I posted it on StumbleUpon, and I believe it was on their featured page for a bit.


----------



## ganzey

PohTayToez said:


> I posted it on StumbleUpon, and I believe it was on their featured page for a bit.



ahh


----------



## Stoic Sentinel

ganzey said:


> holy shit!!! why so many veiws?



I lol'd:



> Views: 101,945


----------



## CrayonMuncher

it annoys me when spammers bump old threads but i glad i got to read what the op put its funny


----------



## love.r3r3

*Not by Accident*

I'm in awe..because, I did NOT stumble upon this thread, I actually did a web search because I was tasked to measure the cost effectiveness of an electronic filing system versus a traditional hard copy filing system.

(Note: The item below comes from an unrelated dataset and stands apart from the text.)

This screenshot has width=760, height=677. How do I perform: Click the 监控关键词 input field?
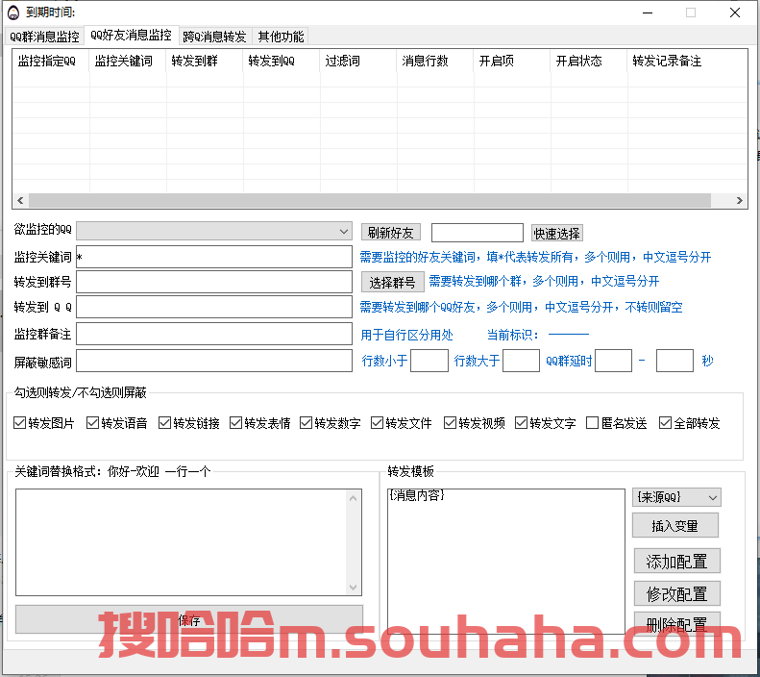point(213,257)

Being the number loving, over-achieving nerd that I am, I decided to find out how many documents/pages can a standard 5 drawer filing cabinet hold and compare that to how much space on our network drives that would occupy.

Needless to say, thanks for jumpstarting for me... but what.. three (3) years in advanced?


----------



## fastdude

Haha, epic thread bump 
very interesting. Apparently this thread has 110k views!?


----------



## Kurinto

So would that be about 92.4 Mb in hex?


----------



## mihir

Print both sides and instead of binary use hex coz u wont be storing charge just printing so convert the binary to hex or use another base like a 1 million base then one page and you are done.


----------



## Egon

Now what about if we use both back and front of the pages? DOUBLE OUR SPACE!


----------